‘Long, slow recovery’: After 3 years of heavy losses, Canadian oilpatch to eke out paltry gains this year

CALGARY – After three straight years of losses, Canada’s oil industry is expected to return to profitability this year.

In a Thursday report, the Conference Board of Canada estimates the domestic oil industry will enjoy a slim 1.5 per cent profit margin in 2018 – that’s $1.4 billion in profits on $92 billion in revenues – after years of heavy losses.

In contrast, oil producers posted cumulative losses of $32 billion over the course of the last three years as revenues declined sharply following the global collapse in oil prices.

But even as the energy sector rebounds from a three-year downturn, the Conference Board does not expect the Canadian oil sector to post the record $116 billion in revenue it did in 2014 – when oil prices were over US$100 per barrel – until 2021, when it is expected to pull in $119 billion.

“We just don’t expect (oil) prices to get back to where they were in 2014 any time in the foreseeable future and so the end result is that it’s a very long, slow recovery in terms of the revenue picture,” said Michael Burt, director of industrial economic trends at the Conference Board of Canada.

The Conference Board report also predicts direct employment at oil producers “will expand by just 2,150 net new positions” over the next four years, when it will reach “66,470 jobs, which is still below the 2015 peak” of 72,600 jobs.

“I think it’s safe to say that we’re not looking at a return to booming growth in terms of the industry’s performance,” Burt said. “Although the industry has enacted a lot of cost-cutting to get their profitability picture improved, we’re now in a situation where only the best projects are likely to go ahead in the next five years.”

There would be winners and losers in the sector as it continues to trim its costs, search for new export markets and struggle with large discounts for Canadian oil barrels relative to U.S. oil, Burt said.

Similarly, National Bank Financial analysts published a report this week that suggested there were reasons to be optimistic about a handful of oil and gas producers even though “regulatory and fiscal headwinds continue to challenge the Canadian sector, creating a difficult investment environment.”

The discount facing Western Canadian Select oil prices increased at the end of 2017, following a spill from the TransCanada Corp.’s Keystone pipeline and has remained high as other export pipelines are full.

National Bank analysts Travis Wood, Dan Payne and Brian Milne said in the note they were watching to see if more oil was moving out of Alberta and Saskatchewan on railway cars to clear out of the glut of crude in storage in Western Canada, which has weighed on domestic oil prices and producers.

“We expect Canadian benchmarks will remain relatively weak and volatile as the sector continues to work around limited egress availability, while production comes online,” the analysts said, adding they expected Canadian oil to continue to suffer a discount of US$18 to US$22 per barrel through 2022.

Still, a handful of companies are poised to outperform the sector even amid the pressures the industry continues to face.

The bank increased its price targets on Canadian Natural Resources Ltd, Crescent Point Energy Corp., Enerplus Corp. and Whitecap Resources Inc., all of which it rates as sector outperformers.

National Bank also highlighted that major maintenance initiatives are planned at Syncrude Canada Ltd., Canadian Natural Resources Ltd.’s Athabasca oil sands project and Suncor Energy Inc.’s base plant – which cumulatively could reduce industry oil output by 650,000 barrels per day in the coming months, easing some of the stress on full pipeline networks.

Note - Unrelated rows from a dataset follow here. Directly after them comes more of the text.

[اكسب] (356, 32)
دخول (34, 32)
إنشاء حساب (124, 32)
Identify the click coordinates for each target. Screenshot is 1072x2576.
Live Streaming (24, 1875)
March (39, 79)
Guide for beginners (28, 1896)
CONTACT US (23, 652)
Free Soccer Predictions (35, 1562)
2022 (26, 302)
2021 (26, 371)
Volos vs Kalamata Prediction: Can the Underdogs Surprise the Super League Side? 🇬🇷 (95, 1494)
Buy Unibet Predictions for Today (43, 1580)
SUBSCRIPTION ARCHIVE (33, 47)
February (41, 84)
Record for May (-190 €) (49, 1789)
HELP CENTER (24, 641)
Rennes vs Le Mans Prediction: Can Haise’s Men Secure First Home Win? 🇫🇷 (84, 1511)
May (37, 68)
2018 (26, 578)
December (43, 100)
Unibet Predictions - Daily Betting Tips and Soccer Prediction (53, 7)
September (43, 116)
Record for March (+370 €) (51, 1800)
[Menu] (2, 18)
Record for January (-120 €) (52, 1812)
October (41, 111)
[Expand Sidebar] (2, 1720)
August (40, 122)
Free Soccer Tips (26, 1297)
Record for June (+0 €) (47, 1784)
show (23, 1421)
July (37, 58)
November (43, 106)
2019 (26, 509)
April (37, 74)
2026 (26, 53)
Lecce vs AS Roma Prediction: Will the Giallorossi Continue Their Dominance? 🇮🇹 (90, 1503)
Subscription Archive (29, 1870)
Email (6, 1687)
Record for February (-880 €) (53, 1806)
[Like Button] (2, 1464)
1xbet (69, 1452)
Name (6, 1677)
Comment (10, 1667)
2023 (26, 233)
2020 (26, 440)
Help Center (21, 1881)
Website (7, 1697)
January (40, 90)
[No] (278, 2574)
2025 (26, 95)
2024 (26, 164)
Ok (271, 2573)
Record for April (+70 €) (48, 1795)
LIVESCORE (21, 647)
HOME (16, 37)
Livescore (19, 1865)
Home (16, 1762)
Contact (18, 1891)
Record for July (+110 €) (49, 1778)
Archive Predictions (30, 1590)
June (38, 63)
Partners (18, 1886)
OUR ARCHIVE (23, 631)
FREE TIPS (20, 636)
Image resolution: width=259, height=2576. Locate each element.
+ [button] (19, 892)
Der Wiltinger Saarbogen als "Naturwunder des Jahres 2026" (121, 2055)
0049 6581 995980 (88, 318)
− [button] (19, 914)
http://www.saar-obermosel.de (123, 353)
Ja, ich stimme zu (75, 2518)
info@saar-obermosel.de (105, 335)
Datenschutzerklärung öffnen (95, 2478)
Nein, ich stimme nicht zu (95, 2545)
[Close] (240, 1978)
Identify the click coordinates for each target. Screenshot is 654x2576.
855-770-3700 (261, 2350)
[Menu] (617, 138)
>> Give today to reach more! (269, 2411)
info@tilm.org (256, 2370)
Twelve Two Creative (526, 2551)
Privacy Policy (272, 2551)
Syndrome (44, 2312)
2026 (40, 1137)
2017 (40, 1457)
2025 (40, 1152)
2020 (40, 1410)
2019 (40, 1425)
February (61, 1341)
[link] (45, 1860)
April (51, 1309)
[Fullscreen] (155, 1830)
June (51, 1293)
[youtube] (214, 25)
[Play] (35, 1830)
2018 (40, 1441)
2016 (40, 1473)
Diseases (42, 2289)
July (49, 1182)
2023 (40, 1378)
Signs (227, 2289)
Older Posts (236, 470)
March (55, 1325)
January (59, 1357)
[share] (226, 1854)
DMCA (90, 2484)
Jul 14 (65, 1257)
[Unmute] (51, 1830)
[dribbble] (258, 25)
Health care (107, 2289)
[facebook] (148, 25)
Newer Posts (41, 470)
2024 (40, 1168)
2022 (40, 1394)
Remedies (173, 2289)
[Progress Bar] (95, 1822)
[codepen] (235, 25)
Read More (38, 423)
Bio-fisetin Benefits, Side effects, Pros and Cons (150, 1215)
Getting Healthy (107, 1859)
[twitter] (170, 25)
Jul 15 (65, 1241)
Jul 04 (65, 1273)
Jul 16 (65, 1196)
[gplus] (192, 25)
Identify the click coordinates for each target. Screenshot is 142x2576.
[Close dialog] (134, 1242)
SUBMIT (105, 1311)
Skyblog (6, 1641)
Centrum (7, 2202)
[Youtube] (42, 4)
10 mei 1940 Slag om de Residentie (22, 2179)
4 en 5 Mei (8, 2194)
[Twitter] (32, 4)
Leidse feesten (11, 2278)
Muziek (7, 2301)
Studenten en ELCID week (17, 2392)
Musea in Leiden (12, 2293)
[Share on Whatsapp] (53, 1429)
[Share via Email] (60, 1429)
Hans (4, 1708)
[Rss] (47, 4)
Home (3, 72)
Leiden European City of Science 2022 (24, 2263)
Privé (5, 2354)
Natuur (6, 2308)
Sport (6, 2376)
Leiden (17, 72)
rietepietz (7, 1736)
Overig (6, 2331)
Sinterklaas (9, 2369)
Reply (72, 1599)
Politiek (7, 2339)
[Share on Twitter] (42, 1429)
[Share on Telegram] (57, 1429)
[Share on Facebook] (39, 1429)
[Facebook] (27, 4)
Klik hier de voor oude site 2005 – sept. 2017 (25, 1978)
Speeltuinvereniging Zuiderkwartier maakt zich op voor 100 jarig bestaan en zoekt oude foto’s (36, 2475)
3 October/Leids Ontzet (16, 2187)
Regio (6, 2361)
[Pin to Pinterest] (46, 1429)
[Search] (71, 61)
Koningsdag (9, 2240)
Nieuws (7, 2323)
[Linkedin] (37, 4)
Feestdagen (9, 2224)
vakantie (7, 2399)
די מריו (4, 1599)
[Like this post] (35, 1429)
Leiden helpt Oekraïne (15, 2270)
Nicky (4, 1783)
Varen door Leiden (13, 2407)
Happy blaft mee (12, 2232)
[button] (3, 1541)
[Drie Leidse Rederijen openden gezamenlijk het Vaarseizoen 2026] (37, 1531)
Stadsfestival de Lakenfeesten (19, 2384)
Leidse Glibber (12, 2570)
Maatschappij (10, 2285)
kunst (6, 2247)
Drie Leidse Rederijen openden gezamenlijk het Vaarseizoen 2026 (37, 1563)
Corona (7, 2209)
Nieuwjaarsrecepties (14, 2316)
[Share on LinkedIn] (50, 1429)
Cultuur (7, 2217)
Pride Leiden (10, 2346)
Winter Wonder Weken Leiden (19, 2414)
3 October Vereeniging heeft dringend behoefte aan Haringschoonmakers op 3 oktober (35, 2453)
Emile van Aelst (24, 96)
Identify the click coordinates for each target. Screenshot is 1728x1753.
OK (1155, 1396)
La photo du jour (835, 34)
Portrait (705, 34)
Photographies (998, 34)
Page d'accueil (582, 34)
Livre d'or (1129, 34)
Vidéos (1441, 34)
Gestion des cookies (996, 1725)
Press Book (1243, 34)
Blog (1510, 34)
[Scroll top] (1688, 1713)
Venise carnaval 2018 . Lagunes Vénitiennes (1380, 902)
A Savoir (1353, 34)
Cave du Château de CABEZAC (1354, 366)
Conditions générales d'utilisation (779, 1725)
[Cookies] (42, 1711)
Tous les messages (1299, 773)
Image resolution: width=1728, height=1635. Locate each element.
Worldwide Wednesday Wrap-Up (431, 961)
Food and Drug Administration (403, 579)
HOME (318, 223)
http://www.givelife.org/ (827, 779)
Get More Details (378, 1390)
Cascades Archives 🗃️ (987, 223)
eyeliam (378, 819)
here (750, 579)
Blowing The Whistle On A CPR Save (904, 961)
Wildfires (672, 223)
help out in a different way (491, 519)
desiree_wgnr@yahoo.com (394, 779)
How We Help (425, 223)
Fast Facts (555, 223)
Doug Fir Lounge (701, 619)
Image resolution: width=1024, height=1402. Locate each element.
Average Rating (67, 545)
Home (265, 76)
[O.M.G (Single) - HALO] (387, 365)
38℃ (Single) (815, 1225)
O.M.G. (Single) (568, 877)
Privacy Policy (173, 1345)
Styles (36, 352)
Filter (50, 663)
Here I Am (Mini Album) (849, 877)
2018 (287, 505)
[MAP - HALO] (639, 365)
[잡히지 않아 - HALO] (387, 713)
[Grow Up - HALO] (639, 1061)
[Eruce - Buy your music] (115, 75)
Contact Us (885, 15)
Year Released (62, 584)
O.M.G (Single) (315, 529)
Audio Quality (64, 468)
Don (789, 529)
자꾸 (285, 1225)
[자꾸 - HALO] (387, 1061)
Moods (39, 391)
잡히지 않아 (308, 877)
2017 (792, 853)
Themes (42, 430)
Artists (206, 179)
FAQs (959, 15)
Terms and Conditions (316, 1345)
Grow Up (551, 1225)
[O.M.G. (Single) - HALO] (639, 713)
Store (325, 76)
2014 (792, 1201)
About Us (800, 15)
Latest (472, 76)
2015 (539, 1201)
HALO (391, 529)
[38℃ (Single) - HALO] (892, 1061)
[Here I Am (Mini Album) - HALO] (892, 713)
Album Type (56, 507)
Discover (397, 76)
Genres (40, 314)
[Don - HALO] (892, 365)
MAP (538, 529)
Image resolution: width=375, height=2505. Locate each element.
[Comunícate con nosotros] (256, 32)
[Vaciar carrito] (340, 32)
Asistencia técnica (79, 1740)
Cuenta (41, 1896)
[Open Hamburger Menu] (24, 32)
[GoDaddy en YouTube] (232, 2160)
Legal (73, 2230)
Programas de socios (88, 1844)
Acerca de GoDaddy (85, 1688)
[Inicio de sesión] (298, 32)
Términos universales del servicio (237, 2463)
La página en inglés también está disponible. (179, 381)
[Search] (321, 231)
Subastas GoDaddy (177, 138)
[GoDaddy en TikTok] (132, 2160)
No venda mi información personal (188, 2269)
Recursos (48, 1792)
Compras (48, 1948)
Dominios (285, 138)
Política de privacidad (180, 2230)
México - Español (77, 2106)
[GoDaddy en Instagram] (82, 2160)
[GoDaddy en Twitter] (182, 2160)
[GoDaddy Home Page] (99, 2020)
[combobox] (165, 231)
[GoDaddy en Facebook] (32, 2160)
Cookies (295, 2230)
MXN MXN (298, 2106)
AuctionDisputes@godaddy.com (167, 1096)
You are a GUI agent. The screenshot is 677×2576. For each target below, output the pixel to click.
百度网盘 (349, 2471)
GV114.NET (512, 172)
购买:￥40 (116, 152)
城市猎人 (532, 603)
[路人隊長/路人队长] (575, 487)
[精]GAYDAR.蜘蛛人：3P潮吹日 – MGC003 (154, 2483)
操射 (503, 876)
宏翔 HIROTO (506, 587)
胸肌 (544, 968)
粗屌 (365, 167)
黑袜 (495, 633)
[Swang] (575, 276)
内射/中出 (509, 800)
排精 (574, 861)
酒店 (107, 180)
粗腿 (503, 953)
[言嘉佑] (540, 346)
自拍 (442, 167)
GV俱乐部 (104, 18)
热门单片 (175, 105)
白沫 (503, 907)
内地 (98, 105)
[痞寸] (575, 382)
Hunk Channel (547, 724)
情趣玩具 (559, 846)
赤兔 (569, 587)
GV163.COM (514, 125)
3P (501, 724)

Similarly, analysts at Calgary-based Peters & Co. Ltd. expect mixed results from large-cap Canadian oil producers when they begin reporting first quarter results this month.

In fact, the investment bank expects only two domestic companies – Canadian Natural and Tourmaline Oil Corp. – to report growing production and cash flow on a quarter-over-quarter basis.

Peters & Co.’s other outperformers include Cenovus Energy Inc. and Seven Generations Energy Ltd. The bank’s analysts expect Husky Energy Inc. and Imperial Oil Ltd. to underperform the sector.

Canadian Natural and Seven Generations are also listed among GMP First Energy’s “best ideas” in the energy sector, alongside Enerplus, Whitecap, BlackPearl Resources Inc. and Advantage Oil & Gas Ltd.